If you watch the above video from “Toy Story 2,” you’ll go on an emotional ride as Jessie (the cowgirl doll) sings a song that lets you experience how Jessie went from being a toy that her owner loved playing with to being forgotten to ultimately being dumped in a donation bin. Such emotionally charged scenes are vitally important in any story, so the key is to make every scene change something emotionally in both one of the characters and in the audience as well.

If you watch a good musical, you’ll see that every song expresses a changed emotion somehow. In “Grease” there’s a scene where Sandy (Olivia Newton-John) is having a sleepover with the other high school girl. While in the bathroom, the other girls sing a song making fun of Sandy’s goody two shoes, clean cut behavior. When Sandy steps out of the bathroom, she sees this and now the whole world has changed emotionally for Sandy (she now knows what other people think of her) and the other girls (they feel embarrassed having been caught making fun of Sandy). As an audience member, you’re also changed emotionally because you can feel both the embarrassment of the girls being caught making fun of Sandy and the pain of Sandy realizing how the girls really feel about her. This emotionally charged moment helps set up two changes.

First, Sandy is motivated to change. Second, the other girls are motivated to help her change to make up for the fact that they were making fun of her and got caught. Sandy’s ultimate change at the end would make no sense if she didn’t have the motivation to change and the other girls didn’t have the motivation to help her change.

Beyond musicals, watch any good movie and you’ll find emotions lurking even in the toughest action films. In “Die Hard,” the opening scene shows the hero being afraid of flying, which is the emotion of fear. Then his fellow passenger gives him advice to scrunch his toes in the carpet. This fellow passenger momentarily experiences fear when he sees the hero’s gun, but the hero shows that he’s a cop and puts the other passenger at ease.

Even though these emotions are minor, they make the scene far more interesting as the audience is at first amused at the hero’s fear of flying, then momentarily frightened at seeing his gun. As innocent as this opening scene may appear to be, it sets up the rest of the story that the hero is a cop, he has a gun, and eventually he’ll be barefoot. The emotions in the scene simply make the scene far more enjoyable to watch while getting us to remember these set ups.

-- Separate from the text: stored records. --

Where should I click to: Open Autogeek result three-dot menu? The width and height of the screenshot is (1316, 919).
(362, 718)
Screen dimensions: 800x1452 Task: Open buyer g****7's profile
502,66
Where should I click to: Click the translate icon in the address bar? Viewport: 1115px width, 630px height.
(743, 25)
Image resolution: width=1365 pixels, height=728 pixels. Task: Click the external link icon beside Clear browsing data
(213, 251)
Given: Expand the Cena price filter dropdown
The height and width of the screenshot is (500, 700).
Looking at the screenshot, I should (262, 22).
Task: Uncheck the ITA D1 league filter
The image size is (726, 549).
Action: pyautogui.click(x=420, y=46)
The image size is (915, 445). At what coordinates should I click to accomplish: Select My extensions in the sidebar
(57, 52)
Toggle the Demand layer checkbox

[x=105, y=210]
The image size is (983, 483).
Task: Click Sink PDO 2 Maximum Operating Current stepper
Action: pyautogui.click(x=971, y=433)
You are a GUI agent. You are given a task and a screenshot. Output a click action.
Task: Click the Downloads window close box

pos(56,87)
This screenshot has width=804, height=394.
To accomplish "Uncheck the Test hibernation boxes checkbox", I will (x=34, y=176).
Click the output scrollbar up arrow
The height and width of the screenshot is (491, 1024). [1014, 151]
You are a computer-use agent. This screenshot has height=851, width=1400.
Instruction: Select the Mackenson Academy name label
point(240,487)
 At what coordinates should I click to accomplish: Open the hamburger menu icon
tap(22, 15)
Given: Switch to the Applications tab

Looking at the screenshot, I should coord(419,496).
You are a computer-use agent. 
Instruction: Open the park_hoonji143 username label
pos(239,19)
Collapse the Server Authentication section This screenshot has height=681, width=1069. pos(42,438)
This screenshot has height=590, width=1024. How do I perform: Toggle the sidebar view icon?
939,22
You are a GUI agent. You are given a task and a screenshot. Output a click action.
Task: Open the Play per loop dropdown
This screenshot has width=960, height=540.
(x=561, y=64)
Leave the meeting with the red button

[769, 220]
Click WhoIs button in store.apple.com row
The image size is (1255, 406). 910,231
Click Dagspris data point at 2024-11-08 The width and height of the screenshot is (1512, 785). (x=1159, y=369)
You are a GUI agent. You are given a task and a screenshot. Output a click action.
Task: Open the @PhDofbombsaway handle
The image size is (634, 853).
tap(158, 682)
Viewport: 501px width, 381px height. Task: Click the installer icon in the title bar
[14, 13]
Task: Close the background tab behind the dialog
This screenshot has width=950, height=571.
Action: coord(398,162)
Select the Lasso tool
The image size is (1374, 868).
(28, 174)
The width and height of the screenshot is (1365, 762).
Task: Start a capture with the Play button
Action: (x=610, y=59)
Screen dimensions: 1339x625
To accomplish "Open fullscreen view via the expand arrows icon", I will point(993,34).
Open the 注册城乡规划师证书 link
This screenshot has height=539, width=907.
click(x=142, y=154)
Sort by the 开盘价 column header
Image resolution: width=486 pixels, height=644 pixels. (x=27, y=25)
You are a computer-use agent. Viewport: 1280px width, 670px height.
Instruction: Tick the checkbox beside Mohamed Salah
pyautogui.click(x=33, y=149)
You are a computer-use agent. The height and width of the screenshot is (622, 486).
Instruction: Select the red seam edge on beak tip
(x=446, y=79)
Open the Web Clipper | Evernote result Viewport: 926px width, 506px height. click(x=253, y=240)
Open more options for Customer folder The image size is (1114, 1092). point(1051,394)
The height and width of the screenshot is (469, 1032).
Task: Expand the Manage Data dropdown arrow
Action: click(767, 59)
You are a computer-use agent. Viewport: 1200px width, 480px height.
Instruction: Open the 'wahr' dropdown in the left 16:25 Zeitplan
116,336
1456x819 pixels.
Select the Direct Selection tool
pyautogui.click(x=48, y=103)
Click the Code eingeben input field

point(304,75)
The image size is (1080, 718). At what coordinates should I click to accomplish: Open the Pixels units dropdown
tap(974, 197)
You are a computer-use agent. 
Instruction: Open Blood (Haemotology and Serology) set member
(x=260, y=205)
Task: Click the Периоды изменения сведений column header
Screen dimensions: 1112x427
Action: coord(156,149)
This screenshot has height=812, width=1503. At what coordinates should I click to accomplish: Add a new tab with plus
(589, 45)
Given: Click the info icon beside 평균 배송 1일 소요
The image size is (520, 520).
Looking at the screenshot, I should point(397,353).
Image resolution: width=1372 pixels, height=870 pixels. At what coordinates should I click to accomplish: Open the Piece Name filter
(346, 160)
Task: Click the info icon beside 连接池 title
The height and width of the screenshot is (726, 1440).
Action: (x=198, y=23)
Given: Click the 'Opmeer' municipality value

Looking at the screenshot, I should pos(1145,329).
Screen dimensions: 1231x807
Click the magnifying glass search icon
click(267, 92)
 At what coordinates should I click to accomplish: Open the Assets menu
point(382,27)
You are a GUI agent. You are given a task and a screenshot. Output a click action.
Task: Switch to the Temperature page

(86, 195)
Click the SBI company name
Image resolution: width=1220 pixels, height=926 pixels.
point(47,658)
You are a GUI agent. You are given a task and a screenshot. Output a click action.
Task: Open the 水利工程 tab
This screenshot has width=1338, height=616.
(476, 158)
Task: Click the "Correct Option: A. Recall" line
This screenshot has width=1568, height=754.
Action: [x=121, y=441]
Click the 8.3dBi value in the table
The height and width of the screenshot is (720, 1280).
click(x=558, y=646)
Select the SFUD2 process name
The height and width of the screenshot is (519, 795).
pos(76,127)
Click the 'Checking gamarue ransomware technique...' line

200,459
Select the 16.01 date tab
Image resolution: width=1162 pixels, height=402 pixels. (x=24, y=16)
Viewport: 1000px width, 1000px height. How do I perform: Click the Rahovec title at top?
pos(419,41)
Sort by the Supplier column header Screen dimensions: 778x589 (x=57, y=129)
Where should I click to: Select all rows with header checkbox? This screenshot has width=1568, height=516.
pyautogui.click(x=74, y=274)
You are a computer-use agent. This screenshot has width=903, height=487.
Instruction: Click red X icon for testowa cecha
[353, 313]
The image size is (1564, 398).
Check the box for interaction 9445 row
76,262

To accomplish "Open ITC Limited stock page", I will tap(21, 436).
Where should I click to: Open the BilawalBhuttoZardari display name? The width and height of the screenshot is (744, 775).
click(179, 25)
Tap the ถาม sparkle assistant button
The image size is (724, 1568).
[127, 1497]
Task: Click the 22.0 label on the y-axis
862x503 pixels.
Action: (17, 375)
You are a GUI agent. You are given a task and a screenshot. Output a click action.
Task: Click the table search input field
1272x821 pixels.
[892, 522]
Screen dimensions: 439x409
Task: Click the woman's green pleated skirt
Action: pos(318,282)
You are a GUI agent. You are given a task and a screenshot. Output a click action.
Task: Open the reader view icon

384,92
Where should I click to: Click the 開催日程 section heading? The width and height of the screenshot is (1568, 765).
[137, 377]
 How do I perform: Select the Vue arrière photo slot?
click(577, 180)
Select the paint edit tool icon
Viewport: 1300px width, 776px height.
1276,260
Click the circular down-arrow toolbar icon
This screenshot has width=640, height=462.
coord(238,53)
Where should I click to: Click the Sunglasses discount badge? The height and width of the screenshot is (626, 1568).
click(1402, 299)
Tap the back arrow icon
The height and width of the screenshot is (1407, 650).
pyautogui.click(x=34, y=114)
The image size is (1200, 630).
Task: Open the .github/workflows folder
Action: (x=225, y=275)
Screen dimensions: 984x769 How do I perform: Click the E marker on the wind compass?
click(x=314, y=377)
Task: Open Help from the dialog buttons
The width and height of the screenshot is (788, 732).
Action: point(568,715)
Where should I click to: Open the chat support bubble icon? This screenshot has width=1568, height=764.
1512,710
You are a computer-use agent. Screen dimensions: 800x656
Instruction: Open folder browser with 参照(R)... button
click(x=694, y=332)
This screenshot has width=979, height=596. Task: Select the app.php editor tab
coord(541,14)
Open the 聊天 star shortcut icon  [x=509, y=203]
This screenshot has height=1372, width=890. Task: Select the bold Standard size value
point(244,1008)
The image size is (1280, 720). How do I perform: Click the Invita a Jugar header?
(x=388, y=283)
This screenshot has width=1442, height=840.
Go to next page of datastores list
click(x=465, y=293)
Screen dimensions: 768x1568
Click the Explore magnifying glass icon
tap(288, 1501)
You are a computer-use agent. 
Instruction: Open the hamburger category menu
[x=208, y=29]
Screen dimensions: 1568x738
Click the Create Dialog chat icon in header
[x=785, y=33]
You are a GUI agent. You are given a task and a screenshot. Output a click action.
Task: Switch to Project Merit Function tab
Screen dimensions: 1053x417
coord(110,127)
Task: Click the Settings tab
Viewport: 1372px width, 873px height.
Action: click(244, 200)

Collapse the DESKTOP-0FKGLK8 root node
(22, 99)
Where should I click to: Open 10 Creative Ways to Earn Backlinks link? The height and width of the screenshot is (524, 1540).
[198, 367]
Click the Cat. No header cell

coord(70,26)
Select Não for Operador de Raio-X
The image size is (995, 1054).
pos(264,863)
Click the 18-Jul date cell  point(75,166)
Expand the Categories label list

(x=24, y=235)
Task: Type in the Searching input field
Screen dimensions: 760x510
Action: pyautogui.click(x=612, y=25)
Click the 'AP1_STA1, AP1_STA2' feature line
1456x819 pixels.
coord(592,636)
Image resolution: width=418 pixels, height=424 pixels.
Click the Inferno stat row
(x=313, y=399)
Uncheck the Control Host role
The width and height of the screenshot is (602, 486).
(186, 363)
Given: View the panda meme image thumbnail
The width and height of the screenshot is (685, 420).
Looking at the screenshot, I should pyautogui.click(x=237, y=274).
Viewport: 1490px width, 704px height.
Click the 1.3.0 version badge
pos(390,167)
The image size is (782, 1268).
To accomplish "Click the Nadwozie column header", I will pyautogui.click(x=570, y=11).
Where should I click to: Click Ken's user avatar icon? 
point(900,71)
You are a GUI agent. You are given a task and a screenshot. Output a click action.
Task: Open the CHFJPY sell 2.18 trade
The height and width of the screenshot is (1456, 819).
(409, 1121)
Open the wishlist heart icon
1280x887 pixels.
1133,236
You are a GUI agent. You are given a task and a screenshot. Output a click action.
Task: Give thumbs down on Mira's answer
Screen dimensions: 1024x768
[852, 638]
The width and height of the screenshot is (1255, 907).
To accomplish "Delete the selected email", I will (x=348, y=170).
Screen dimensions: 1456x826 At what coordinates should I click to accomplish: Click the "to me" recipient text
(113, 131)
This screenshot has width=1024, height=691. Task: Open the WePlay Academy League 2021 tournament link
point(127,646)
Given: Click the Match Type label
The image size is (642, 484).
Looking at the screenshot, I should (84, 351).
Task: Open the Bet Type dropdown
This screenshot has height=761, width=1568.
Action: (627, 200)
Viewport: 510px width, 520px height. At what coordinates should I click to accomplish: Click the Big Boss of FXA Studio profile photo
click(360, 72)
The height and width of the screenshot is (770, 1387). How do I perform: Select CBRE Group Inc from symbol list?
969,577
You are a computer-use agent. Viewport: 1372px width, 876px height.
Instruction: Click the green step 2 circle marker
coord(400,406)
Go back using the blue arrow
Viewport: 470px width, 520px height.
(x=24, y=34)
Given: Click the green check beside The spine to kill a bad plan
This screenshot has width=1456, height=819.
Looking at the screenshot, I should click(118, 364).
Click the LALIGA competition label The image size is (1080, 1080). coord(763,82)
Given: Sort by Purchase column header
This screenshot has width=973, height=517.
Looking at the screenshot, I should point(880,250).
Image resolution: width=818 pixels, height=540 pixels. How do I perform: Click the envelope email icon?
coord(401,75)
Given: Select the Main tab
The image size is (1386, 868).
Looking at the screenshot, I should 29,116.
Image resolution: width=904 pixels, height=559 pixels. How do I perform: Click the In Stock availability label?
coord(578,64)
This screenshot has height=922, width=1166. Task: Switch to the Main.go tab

If even one scene of you screenplay lacks some type of emotion, rewrite it. Emotion is the key to story telling. Make sure every scene toys with the audience\’s emotions at some point. That will make each scene interesting and if each scene is interesting, then your whole story will be interesting as well.

To see how the lack of emotion helps kill a story, watch a bad movie where scenes simply exist to give information without any emotion whatsoever. Such scenes are dull, which contributes to an overall mediocre story.

In the latest remake of “The Fantastic Four,” there’s a short scene showing the Human Torch knocking down a drone. Yet there’s no emotion in the Human Torch, the characters watching the Human Torch knock down the drone, or in the audience watching this mildly interesting action. So ultimately this is a complete waste of a scene since it gives us information without making the story any better. Delete this scene and the story doesn’t really suffer.

Study good and bad movies and you’ll see which ones have an emotional thread behind it and which ones don’t. Bad movies lack emotion. Good movies create emotion. Great movies let the audience experience the emotion for themselves.